__Brief__:
From the records below, copy each line in which the string "every" occurs.

Stored data:
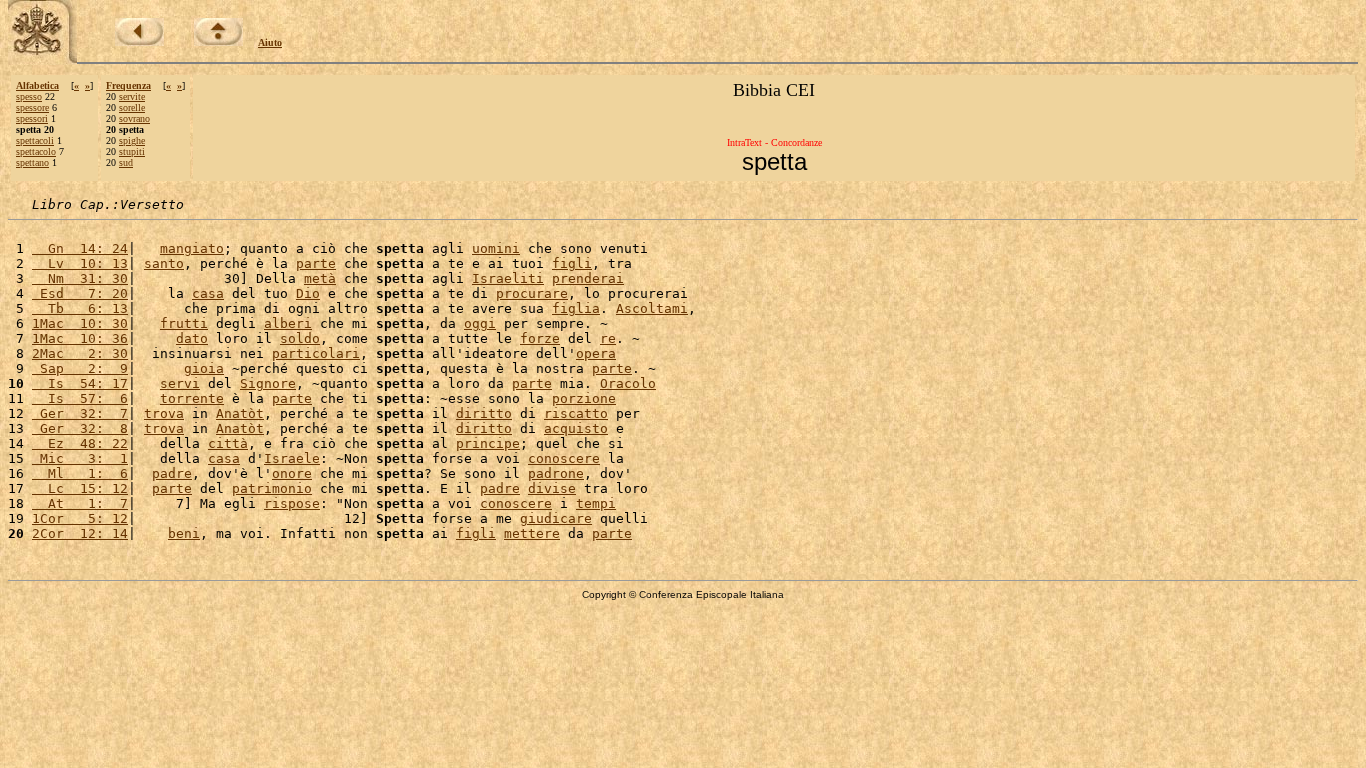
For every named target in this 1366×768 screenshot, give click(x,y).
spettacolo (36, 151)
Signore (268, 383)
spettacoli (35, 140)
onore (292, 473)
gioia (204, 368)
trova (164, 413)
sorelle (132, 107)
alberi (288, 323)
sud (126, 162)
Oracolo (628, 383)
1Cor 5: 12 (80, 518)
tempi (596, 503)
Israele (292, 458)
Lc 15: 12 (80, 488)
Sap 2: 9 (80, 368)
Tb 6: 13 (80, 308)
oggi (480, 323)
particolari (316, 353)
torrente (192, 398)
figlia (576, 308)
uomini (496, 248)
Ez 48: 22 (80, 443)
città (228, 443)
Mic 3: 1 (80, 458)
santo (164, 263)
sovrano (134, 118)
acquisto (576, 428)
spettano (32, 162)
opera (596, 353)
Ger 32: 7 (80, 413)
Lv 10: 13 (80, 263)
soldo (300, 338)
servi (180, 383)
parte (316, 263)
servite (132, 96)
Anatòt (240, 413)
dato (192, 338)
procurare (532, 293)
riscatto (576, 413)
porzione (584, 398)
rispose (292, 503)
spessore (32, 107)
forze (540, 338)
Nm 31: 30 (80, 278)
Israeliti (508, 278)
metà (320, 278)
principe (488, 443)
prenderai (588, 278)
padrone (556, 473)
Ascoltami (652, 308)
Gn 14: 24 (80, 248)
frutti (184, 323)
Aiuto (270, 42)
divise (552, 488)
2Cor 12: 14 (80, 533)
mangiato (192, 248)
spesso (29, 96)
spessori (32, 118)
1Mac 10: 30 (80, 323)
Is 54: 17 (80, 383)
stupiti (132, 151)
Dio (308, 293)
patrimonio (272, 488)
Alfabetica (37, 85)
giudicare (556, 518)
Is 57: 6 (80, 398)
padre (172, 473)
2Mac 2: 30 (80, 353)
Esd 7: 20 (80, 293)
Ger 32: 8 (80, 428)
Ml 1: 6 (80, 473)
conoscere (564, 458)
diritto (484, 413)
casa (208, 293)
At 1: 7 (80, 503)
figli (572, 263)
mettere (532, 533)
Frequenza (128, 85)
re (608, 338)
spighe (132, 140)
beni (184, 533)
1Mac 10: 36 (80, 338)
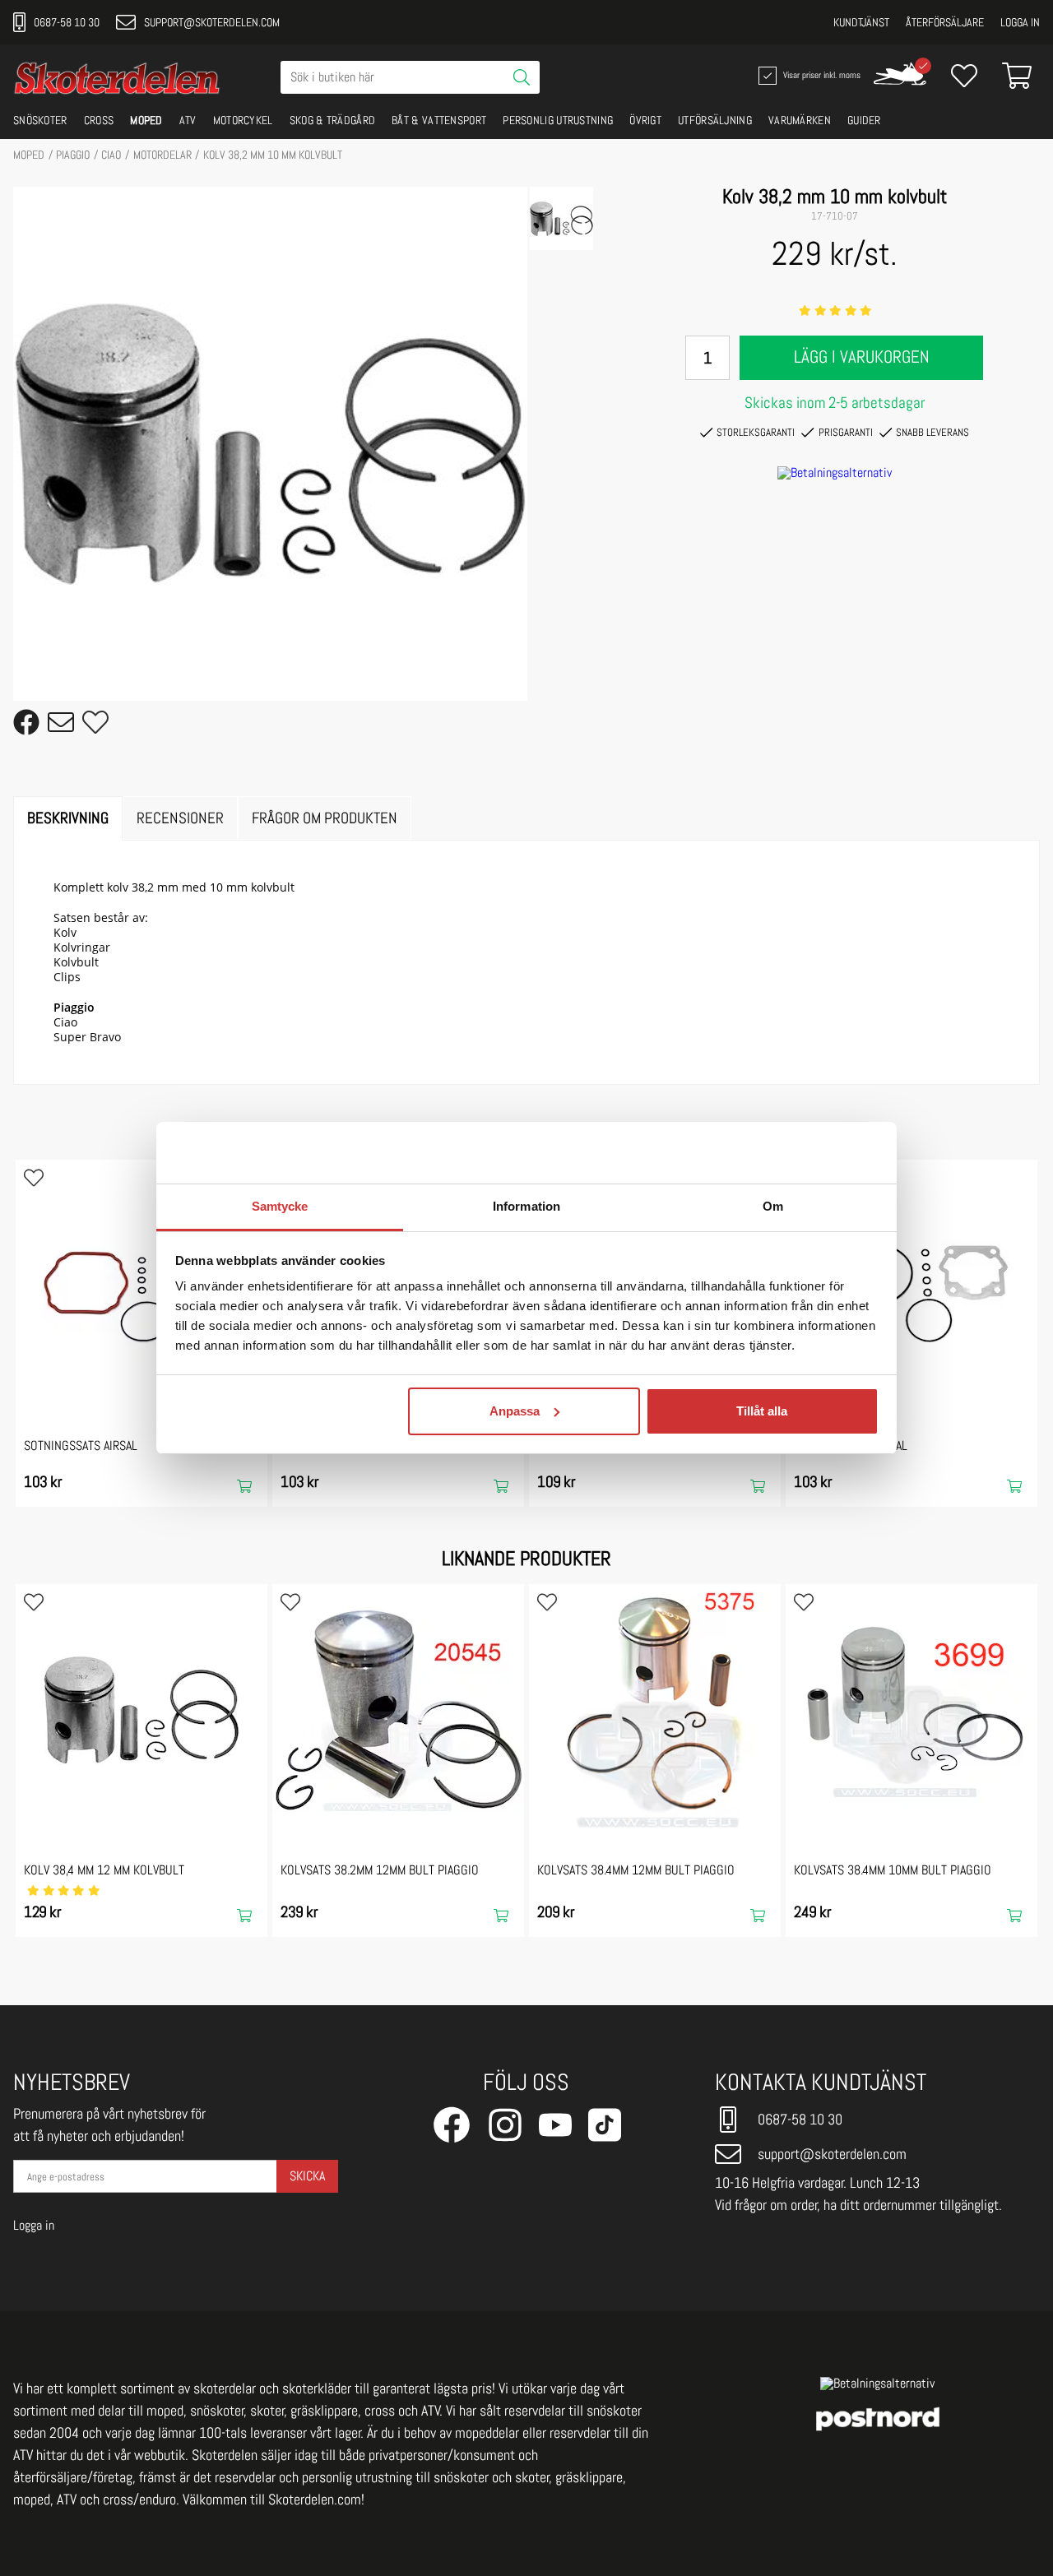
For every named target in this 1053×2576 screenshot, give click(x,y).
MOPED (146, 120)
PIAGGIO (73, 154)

__Solution to this problem__:
For every named target in this 1366×768 screenshot, give click(x,y).
For every named target in this 1053×2576 screenshot, give click(x,y).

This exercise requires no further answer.